Cationic agent contrast-enhanced computed tomography (cationic CECT) characterizes articular cartilage exvivo, however, its capacity to detect post-traumatic injury is unknown. The study objectives were to correlate cationic CECT attenuation with biochemical, mechanical and histological properties of cartilage and morphologic computed tomography (CT) measures of bone, and to determine the ability of cationic CECT to distinguish subtly damaged from normal cartilage in an invivo equine model. Mechanical impact injury was initiated in equine femoropatellar joints invivo to establish subtle cartilage degeneration with site-matched controls. Cationic CECT was performed invivo (clinical) and postmortem (microCT). Articular cartilage was characterized by glycosaminoglycan (GAG) content, biochemical moduli and histological scores. Bone was characterized by volume density (BV/TV) and trabecular number (Tb.N.), thickness (Tb.Th.) and spacing (Tb.Sp.). Cationic CECT attenuation (microCT) of cartilage correlated with GAG (r=0.74, P<0.0001), compressive modulus (Eeq) (r=0.79, P<0.0001) and safranin-O histological score (r=-0.66, P<0.0001) of cartilage, and correlated with BV/TV (r=0.37, P=0.0005), Tb.N. (r=0.39, P=0.0003), Tb.Th. (r=0.28, P=0.0095) and Tb.Sp. (r=-0.44, P<0.0001) of bone.
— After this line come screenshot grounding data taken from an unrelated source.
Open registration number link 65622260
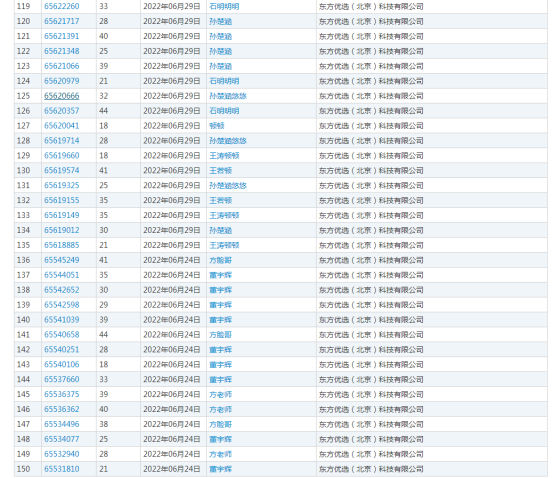 click(x=61, y=6)
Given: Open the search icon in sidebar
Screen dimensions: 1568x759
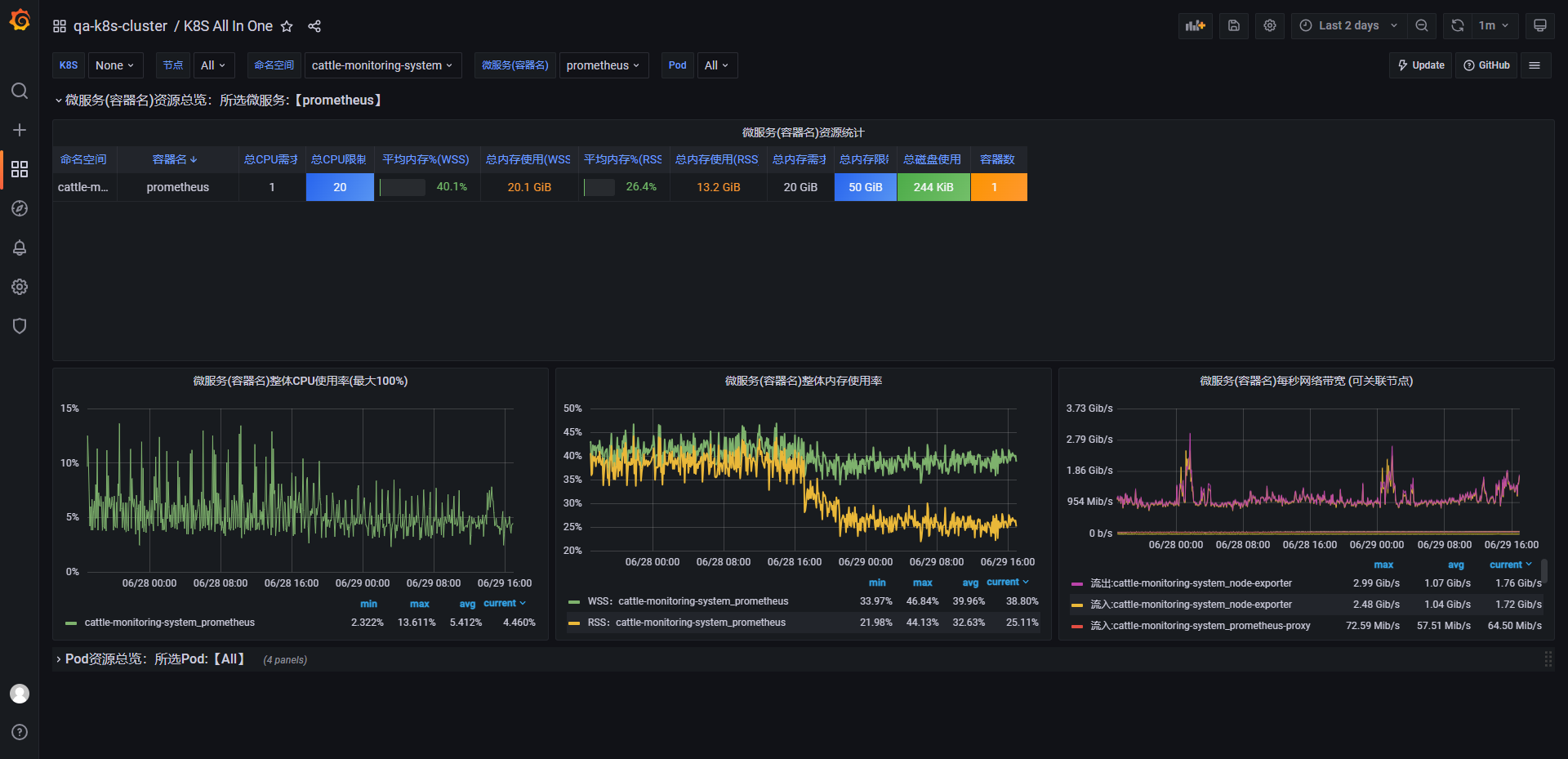Looking at the screenshot, I should click(x=20, y=91).
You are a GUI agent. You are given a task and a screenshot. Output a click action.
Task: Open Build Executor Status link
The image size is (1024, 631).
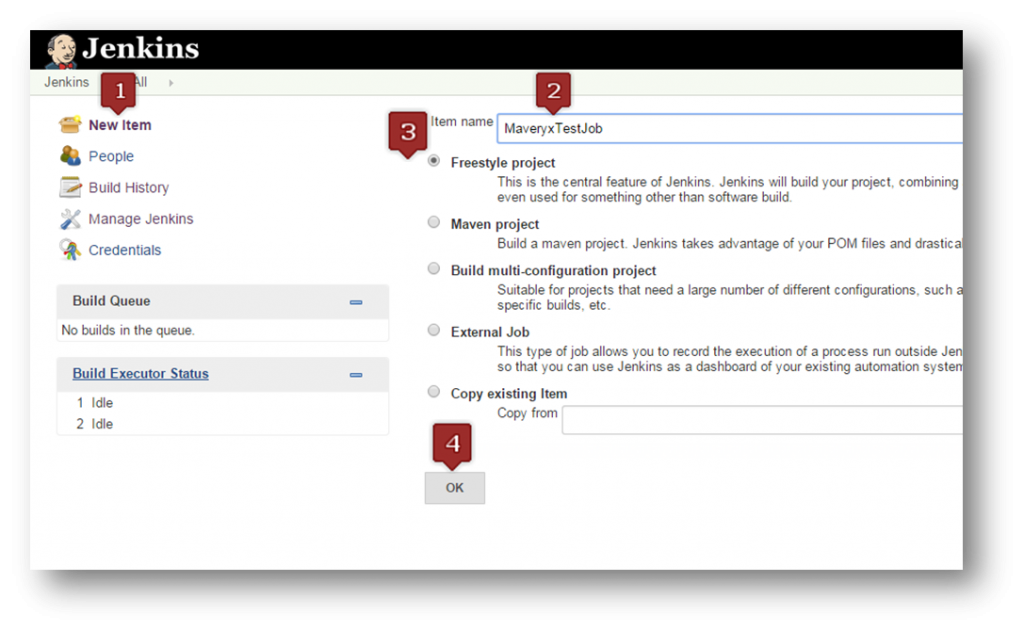click(140, 373)
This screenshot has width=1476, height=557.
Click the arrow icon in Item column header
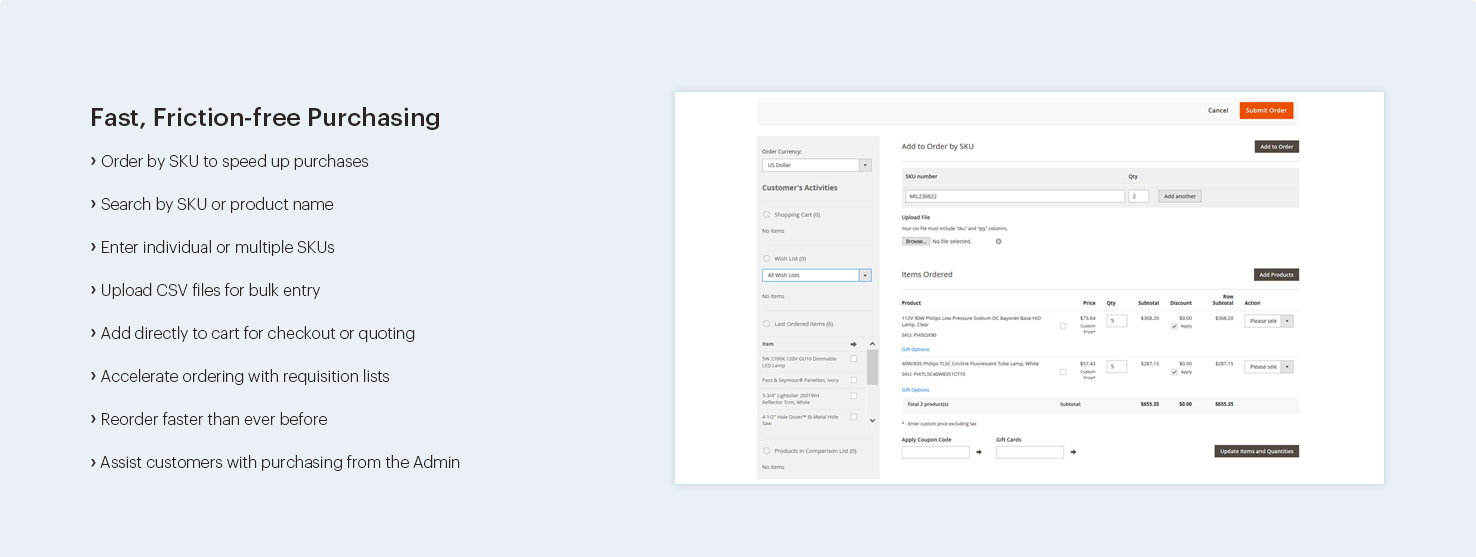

Mean [95% CI] cationic CECT attenuation at the impact site (2215 [1987, 2443] Hounsfield Units [HUs]) was lower than site-matched controls (2836 [2490, 3182] HUs, P=0.036). Clinical cationic CECT attenuation correlated with GAG (r=0.23, P=0.049), Eeq (r=0.26, P=0.025) and safranin-O histology score (r=-0.32, P=0.0046). Cationic CECT (microCT) reflects articular cartilage properties enabling segregation of subtly degenerated from healthy tissue and also reflects bone morphometric properties on CT. Cationic CECT is capable of characterizing articular cartilage in clinical scanners.